*DOCUMENT EXCERPT*.
Although the Act doesn’t impose any new obligations on landlords in terms of health and safety measures, it clarifies the law to make sure minimum standards are met at the outset of a tenancy and allows tenants to take legal action if standards drop.
You should be aware that there is no limit to the level of compensation that can be awarded to the tenant – it’s at the discretion of the judge.
To find out more about what ‘fit for human habitation’ means and whether you are compliant with the Act, check out our comprehensive guide.
Note: this Act extends to England and Wales, but its practical changes only apply to properties in England.
Wales has its own fitness for human habitation rules, which came into force from 1 December 2022, under the Renting Homes (Wales) Act 2016 (see section 22 below).
Under Repairs and Maintenance Section 11 of the Landlord and Tenant Act 1985, landlords are responsible for repairs to the exterior and structure of a property, including problems with the roof, chimneys, walls, guttering and drains.
Legal requirements are that landlords must also make sure that the equipment for supplying water, gas and electricity is kept in safe working order, as well as sanitary fittings including basins, sinks and baths.
This is particularly important to check at the start of spring, as winter weather may have affected the condition of guttering, water supply, ventilation and wooden door frames.

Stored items
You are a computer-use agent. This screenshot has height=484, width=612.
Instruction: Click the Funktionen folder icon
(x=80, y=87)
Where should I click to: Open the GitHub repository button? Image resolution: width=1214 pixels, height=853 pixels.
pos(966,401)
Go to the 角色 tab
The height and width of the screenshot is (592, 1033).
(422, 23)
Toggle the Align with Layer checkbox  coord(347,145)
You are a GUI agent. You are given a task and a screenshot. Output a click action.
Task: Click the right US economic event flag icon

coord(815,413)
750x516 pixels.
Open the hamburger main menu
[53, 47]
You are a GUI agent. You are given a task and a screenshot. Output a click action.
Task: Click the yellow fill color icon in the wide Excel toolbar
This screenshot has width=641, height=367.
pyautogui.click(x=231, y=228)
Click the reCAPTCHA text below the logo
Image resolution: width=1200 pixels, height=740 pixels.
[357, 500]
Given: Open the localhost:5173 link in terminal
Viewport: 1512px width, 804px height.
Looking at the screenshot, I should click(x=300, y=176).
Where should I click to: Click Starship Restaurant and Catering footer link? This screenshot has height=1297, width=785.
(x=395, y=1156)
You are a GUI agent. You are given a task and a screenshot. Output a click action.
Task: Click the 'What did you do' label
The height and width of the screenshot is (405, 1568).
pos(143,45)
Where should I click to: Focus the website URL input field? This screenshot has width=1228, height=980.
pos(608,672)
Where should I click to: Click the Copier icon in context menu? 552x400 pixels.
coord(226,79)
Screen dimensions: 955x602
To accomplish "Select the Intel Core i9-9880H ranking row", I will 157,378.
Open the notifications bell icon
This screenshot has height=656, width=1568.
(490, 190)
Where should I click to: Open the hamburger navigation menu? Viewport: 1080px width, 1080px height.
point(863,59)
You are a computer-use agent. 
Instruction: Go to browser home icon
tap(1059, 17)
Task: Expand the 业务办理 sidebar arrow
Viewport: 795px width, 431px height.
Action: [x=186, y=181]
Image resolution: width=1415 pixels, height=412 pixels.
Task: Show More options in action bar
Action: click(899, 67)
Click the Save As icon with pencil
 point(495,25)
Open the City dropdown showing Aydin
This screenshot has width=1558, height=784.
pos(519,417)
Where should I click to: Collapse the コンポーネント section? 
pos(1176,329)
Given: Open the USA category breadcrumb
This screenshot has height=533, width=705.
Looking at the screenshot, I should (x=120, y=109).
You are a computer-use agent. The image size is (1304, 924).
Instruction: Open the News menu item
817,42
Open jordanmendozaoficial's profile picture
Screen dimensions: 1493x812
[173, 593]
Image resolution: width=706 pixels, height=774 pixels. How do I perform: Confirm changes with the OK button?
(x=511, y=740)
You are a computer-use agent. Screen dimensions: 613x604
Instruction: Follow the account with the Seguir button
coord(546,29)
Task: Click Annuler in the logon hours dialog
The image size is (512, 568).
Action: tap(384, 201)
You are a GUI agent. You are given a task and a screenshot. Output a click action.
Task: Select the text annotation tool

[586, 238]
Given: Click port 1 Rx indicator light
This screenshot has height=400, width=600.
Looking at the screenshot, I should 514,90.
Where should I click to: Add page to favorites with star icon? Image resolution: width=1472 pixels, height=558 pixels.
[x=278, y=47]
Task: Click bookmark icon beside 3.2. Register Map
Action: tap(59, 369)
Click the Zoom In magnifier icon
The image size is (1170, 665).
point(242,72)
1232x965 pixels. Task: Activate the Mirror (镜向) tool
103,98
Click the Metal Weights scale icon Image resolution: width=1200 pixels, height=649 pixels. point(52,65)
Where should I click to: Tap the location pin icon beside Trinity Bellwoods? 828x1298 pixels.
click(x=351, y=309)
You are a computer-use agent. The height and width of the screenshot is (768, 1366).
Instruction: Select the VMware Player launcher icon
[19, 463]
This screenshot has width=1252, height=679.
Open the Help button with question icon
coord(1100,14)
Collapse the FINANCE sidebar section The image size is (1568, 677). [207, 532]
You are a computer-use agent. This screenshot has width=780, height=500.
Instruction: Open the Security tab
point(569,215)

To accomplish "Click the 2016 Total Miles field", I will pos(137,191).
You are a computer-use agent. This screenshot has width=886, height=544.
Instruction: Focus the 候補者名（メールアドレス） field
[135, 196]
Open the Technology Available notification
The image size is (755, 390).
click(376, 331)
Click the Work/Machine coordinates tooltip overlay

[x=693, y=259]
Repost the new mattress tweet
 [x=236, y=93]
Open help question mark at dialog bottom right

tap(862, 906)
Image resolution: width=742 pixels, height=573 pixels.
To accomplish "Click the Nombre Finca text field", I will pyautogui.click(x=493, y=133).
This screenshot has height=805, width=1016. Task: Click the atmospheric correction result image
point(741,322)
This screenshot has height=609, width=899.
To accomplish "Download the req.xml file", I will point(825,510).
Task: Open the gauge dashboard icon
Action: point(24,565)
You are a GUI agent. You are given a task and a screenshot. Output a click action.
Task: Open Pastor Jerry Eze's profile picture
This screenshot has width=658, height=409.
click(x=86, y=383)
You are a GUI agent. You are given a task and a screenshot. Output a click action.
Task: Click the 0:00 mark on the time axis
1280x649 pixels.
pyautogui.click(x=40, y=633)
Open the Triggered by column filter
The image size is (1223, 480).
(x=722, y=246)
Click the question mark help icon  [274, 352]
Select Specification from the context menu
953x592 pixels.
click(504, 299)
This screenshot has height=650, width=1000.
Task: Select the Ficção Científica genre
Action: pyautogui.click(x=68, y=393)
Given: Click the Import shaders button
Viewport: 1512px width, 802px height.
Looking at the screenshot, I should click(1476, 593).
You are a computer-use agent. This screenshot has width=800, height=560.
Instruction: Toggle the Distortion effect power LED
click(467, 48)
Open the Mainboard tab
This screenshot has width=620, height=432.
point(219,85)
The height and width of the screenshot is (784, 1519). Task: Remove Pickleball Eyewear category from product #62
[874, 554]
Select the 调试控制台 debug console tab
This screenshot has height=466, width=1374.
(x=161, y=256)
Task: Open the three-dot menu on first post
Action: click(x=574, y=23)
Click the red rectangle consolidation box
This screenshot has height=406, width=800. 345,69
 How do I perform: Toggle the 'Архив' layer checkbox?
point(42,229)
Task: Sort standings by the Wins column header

*WHAT IS EXPECTED*. Reproduce the passage of the excerpt on landlords' legal duties from "This is particularly" to "wooden door frames.", word for word.

*RESPONSE TO THIS TASK*.
This is particularly important to check at the start of spring, as winter weather may have affected the condition of guttering, water supply, ventilation and wooden door frames.